- Relator(a)
- Ministro Ribeiro Dantas
- Órgão julgador
- Quinta Turma
- Data do julgamento
- 26/08/2024
- Data de publicação
- 30/08/2024
STJ – Acórdão, Rel. Ministro Ribeiro Dantas, Quinta Turma, j. 26/08/2024, p. 30/08/2024
AGRAVO REGIMENTAL NO RECURSO ESPECIAL. TRÁFICO DE DROGAS. MINORANTE DO ART. 33, §4º DA LEI N. 11.343/2006. MINORANTE APLICADA EM SUA FRAÇÃO MÍNIMA. GRANDE QUANTIDADE DE DROGA APREENDIDA. FUNDAMENTO IDÔNEO. AUSÊNCIA DE DESPROPORCIONALIDADE. AGRAVO REGIMENAL DESPROVIDO. 1. A individualização da pena é uma atividade vinculada a parâmetros abstratamente cominados pela lei, sendo permitido ao julgador, entretanto, atuar discricionariamente na escolha da sanção penal aplicável ao caso concreto, após o exame percuciente dos elementos do delito, e em decisão motivada.

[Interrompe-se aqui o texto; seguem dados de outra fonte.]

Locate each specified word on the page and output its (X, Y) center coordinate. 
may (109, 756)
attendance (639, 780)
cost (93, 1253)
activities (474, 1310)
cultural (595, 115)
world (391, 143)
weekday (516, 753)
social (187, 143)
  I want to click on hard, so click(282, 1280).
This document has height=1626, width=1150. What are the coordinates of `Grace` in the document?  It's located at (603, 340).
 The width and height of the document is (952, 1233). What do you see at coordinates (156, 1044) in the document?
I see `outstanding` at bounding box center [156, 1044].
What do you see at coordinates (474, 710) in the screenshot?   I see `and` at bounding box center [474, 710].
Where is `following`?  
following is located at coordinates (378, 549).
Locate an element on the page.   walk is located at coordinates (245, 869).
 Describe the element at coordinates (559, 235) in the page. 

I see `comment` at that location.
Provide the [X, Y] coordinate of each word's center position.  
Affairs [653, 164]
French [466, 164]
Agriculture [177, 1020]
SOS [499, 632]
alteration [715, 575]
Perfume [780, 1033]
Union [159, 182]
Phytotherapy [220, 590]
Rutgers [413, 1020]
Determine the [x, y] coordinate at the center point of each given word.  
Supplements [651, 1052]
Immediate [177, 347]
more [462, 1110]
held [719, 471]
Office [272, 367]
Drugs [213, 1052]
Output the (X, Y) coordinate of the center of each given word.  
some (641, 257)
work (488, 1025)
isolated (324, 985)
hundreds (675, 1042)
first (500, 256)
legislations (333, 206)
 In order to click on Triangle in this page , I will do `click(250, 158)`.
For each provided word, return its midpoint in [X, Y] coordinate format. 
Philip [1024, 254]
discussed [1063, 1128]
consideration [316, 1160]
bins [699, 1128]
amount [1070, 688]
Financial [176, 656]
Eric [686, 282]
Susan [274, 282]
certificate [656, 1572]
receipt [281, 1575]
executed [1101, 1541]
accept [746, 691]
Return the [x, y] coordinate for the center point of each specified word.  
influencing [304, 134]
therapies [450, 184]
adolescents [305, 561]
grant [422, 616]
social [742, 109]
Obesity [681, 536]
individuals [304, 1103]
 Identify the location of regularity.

Dessarte, ressalvadas as hipóteses de manifesta ilegalidade ou arbitrariedade, é inadmissível às Cortes Superiores a revisão dos critérios adotados na dosimetria da pena. 2. A teor do disposto no § 4º do art. 33 da Lei n. 11.343/2006, os condenados pelo crime de tráfico de drogas terão a pena reduzida, de um sexto a dois terços, quando forem reconhecidamente primários, possuírem bons antecedentes e não se dedicarem a atividades criminosas ou integrarem organizações criminosas. 3. In casu, a instância antecedente justificou a incidência da minorante em 1/6, com fundamento na quantidade da droga apreendida - quase 13 Kg de maconha -, conforme autoriza a jurisprudência desta Corte. Cabe destacar que tal vetor foi utilizado exclusivamente na terceira etapa da dosimetria pena, inexistindo, portanto, bis in idem. 4. Desse modo, apresentados motivos idôneos para o índice definido, a alteração desse quantum é questão afeta à atividade discricionária do julgador, que só pode ser revista quando verificada sua desproporcionalidade, o que não é o caso dos autos. 5. "O Supremo Tribunal Federal já se posicionou no sentido de que "[o] juiz não está obrigado a aplicar o máximo da redução prevista quando presentes os requisitos para a concessão desse benefício, possuindo plena discricionariedade para aplicar, de forma fundamentada, a redução no patamar que entenda necessário e suficiente para reprovação e prevenção do crime, como ocorreu no caso concreto" (HC nº 115.149/SP, Segunda Turma, Relator o Ministro Ricardo Lewandowski, DJe de 2/5/13)" (RHC 133.974, Relator Min. DIAS TOFFOLI, Segunda Turma, julgado em 7/2/2017, PUBLIC 3-3-2017). 6. Agravo regimental desprovido. (AgRg no REsp n. 2.136.891/SC, relator Ministro Ribeiro Dantas, Quinta Turma, julgado em 26/8/2024, DJe de 30/8/2024.)